Dès le début, dans l'organisation administrative de la CNSA, il existait deux volets complémentaires : un premier portant sur l'aide directe à la personne, avec une direction de la compensation, et un second traitant du financement des structures, avec la direction des établissements et services médico-sociaux (ESMS). Cette distinction a d'ailleurs toujours prévalu dans la définition des politiques publiques. Dans un cas, il s'agit de répartir des concours nationaux entre des prestations individuelles et de conforter les outils d'évaluation des besoins, dans l'autre, de redistribuer des enveloppes relevant essentiellement de l'assurance maladie et, accessoirement, des crédits propres de formation ou issus d'une fraction de la contribution de solidarité pour l'autonomie (CSA).

Or ces deux volets doivent évoluer si l'on veut éviter des ruptures de parcours des personnes handicapées, notamment dans le champ de l'autisme. Mon rapport fait plusieurs propositions à cet égard.

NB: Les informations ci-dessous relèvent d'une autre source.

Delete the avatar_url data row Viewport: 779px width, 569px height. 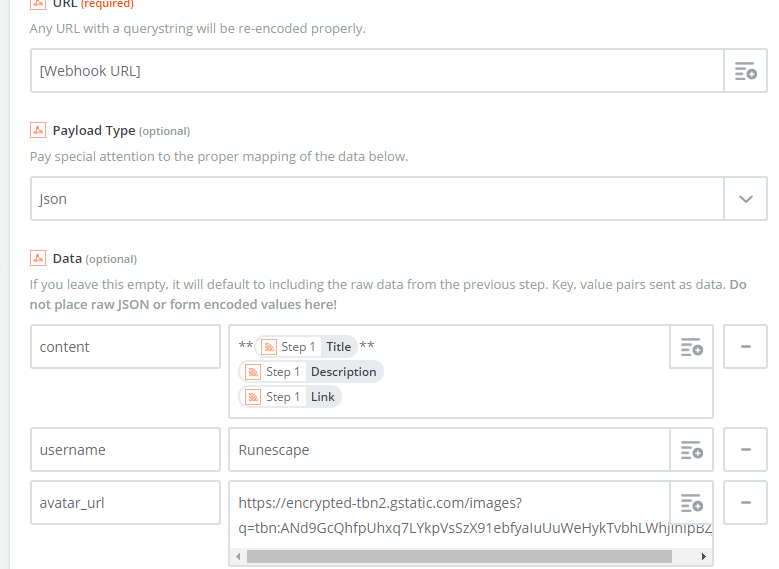tap(746, 503)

S'agissant de l'aide à la personne, il faut aller vers des procédures de réponses accompagnées, autrement dit un processus d'orientation permanent pour accompagner au mieux les personnes compte tenu des moyens disponibles sur le terrain et de la lourdeur du handicap. Cela implique, pour les MDPH, à la fois une décision fixant ce qui est souhaitable et autant de plans d'accompagnement nécessaires pour établir ce qui est possible.

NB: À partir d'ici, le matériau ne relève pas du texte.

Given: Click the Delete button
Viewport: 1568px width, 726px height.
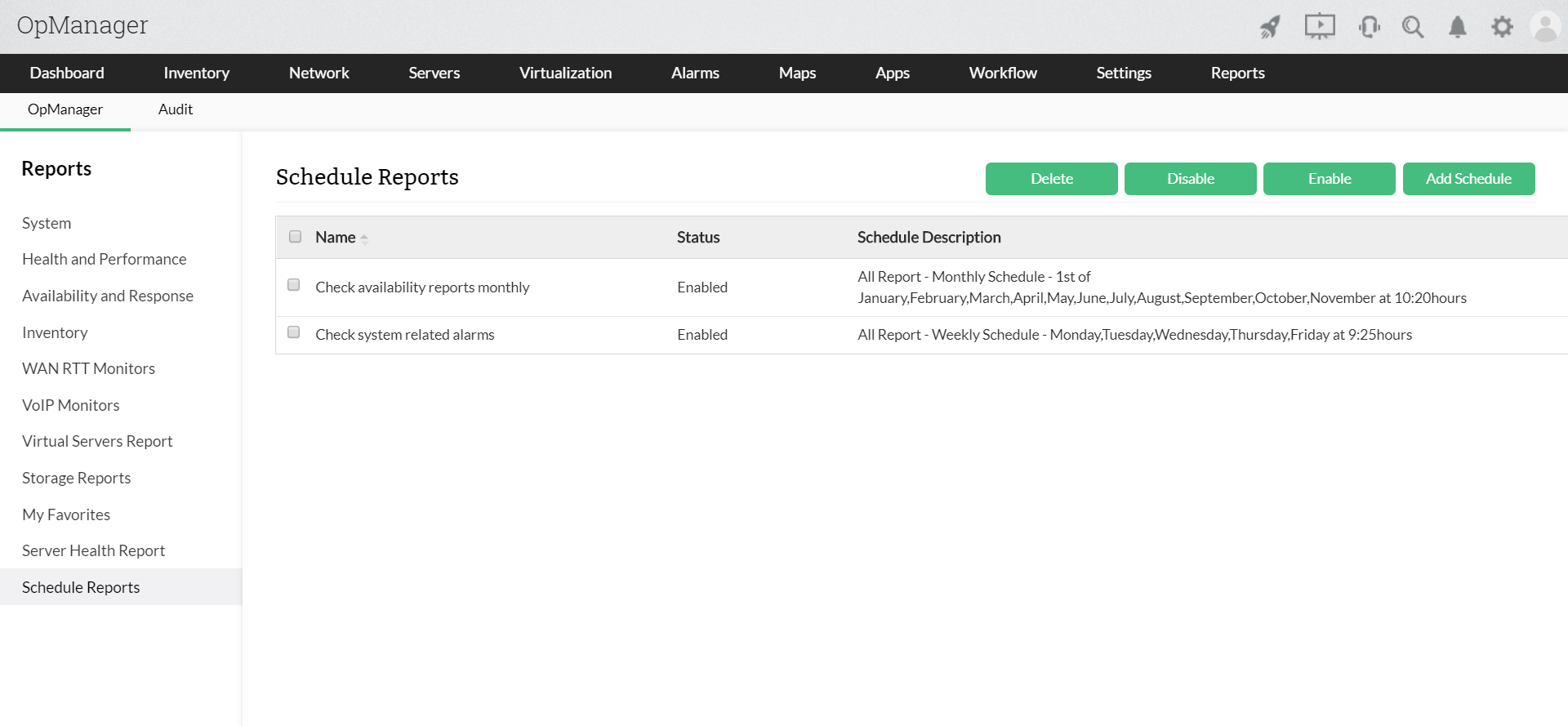Looking at the screenshot, I should (x=1051, y=179).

Cela suppose de modifier en profondeur le travail de ces instances, pour qu'elles sachent gérer, non pas des files d'attente dans les établissements, mais des situations d'attente, qui sont la mesure de l'écart entre le possible et le souhaitable. La CNSA a, à cet égard, un rôle très important à jouer d'appui à la mise en oeuvre d'un mode de travail radicalement différent au sein du réseau des MDPH, dont elle est en quelque sorte l'animatrice.

S'agissant de l'organisation de l'offre, il faut passer d'une logique de places à une logique de réponse, ce qui suppose de s'interroger, non seulement sur la place en établissement, mais aussi sur la formation des personnels, l'analyse des pratiques, les outils de supervision, les modes de management ou les aides à l'investissement dans l'établissement. Cela implique d'examiner les procédures selon lesquelles l'accès à l'établissement est organisé : les protocoles de travail relatifs à un hébergement temporaire doivent ainsi être mis en place en même temps que celui-ci est ouvert. Face à des situations complexes, il est nécessaire de disposer d'appuis experts dans le champ médico-social comme dans le champ sanitaire. Il s'agit de pouvoir proposer une réponse multidimensionnelle, modulaire et évolutive et, là encore, la CNSA est bien placée pour accompagner les conseils généraux et les ARS dans la gestion de l'offre des établissements.

Il faut beaucoup plus de flexibilité dans l'offre d'établissements et de services, ce qui justifie une capacité de réaction d'une agence de ce type, en mesure d'appuyer la définition des stratégies et la mise en réseau des acteurs pour la maîtrise d'oeuvre. L'assistance à maîtrise d'ouvrage peut porter sur l'appui à l'évolution des appels à projets, la recherche, les conventions globales de qualité de service avec les MDPH, et la maîtrise d'oeuvre, sur la méthodologie d'indicateurs ou les fonds d'intervention notamment.

Dans une logique de construction de réponses accompagnées autour des personnes, une agence du type de la CNSA me paraît indispensable sur trois points : les systèmes d'information, les enjeux de formation de tout ordre et les outils d'évaluation. Il y a aujourd'hui, aussi bien en termes de qualité de service au sein des MDPH que de conditions de financement, un important travail à faire de réflexion et de mise en partage d'un bon tableau de bord d'indicateurs, qui puisse être représentatif de ce qui est attendu par les usagers et mobilisateur pour les équipes accompagnant les personnes handicapées.